Беллу тянет к приключениям. Она хочет сражаться, хочет быть валькирией из скандинавских мифов или охотницей греческой богини Артемиды, хочет быть вольной птицей — коршуном или ястребом, внушать трепет, уважение и страх. Белла хочет доказать этому миру, что женщина — не просто дополнение к мужу — толстому лысеющему старику, гордящемуся трёхминутным соитием и с нетерпением ожидающему рождения наследника, который с большой долей вероятности унаследует лишь карточные долги, отвратительную генетику и омерзительное древнее мировоззрение. Белла хочет доказать самой себе, что способна на большее, нежели то, что ей внушали и пророчили всю жизнь. Она готова убить любого, кто ещё хоть раз произнесёт в её присутствии слово «замужество».

Белле девятнадцать, и она всё-таки выходит замуж. Родольфус не то чтобы похож на героя, но матушка счастлива. Белла не прямо-таки разочарована — по крайней мере, её теперь уже муж не глупый зелёный мальчишка, у которого перед глазами сплошные розовые мечты и грёзы, точь-в-точь как у Нарциссы, — но и энтузиазм не бьёт ключом. Должно быть, ей всё равно. К счастью, Родольфусу, кажется, тоже. Белла убеждает себя, что это не самое худшее, что могло с ней произойти, — в конце концов, он даже красив, у него хорошая наследственность и, если так вообще можно сказать, покладистый характер, из-за чего Белла не чувствует себя ущемлённой, но наоборот, ощущает над ним… власть.

Вскоре Белла осознаёт, что в какой-то мере Родольфус любит её. Обожает. Боготворит. Это тешит её самолюбие, но одна лишь мысль, что в любой момент этот мужчина может воспользоваться своей законной привилегией супруга и господина, дарованной ему по праву рождения традициями и обычаями их общества, заставляет её внутренних демонов поднимать уродливые головы и шипеть, защищая её честь и достоинство. День за днём, плавясь в этих мыслях, Белла начинает ненавидеть Родольфуса — капля за каплей отторжение заполняет саму её сущность, несмотря на то, что Родольфус ни о чём подобном даже не помышляет.

Белле двадцать один. Всю свою жизнь она свято верила, что нет на свете мужчины, перед которым она преклонила бы колени, руки которого целовала бы, которому бы преданно заглядывала в глаза, ища в них хотя бы искру тепла, одобрения, благосклонности. Но вот она делает это сейчас, спиной чувствуя жгучий взгляд супруга, лицо которого скрыто за серебряной маской.

Белла стоит на коленях, но, к собственному удивлению, не чувствует себя униженной и оскорблённой. Она всё ещё сильная, могущественная, одарённая, и он, её господин, смотрит на неё так, будто видит всё это, — так, как никто до этого на неё не смотрел. От этого взгляда Белла испытывает огненную бурю эмоций, из-за которых её преданность, обожание и страсть многократно усиливаются.

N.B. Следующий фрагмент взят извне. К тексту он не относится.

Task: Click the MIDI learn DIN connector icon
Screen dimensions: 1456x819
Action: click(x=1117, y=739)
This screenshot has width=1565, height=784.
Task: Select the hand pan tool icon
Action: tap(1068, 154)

Белле двадцать три. Она самая преданная из последователей Тёмного Лорда. Самая верная. Самая опасная. Она как шторм с громом и молнией, как воительница из древних сказаний, охотница, увешенная шкурами убитых животных, валькирия в серебряных латах. Она та, о которых матери рассказывают перед сном детям, та, которой мечтают стать девочки и которой восхищаются мальчики.

Белле двадцать семь. Она ощущает силу, подвластную только богам. Люди в её руках — игрушки, и именно она решает, жить им или умереть, а если жить — то как. Её Лорд ею гордится, и одно лишь это даёт ей повод для того, чтобы гордиться самой собой. Она преподносит ему новые и новые дары — его врагов, соперников, грязнокровок. Он гладит её волосы, и это ощущается совсем не так, как прикосновения грязных липких рук Энтони Робертса, которому она уже давно переломала кость за костью, не удовлетворившись одними лишь пальцами. Под этими прикосновениями Белла плавится, она готова ластиться, словно кошка, словно огромная, смертельно опасная пантера, которую, конечно, не приручили, но очаровали.

Белле тридцать один. День и ночь её окружают крики и вой заключённых, звон цепей и хриплое дыхание дементоров. В Азкабане постоянно холодно, сыро и грязно, их кормят раз в неделю, из-за чего не остаётся сил даже сон. Вскоре Белла привыкает к беспрерывному грохочущему кашлю Родольфуса, свернувшегося на ледяном бетонном полу соседней камеры точно так же, как это делает она сама. Но, в отличие от Родольфуса, Белла не теряется в бесконечном чёрном безумии.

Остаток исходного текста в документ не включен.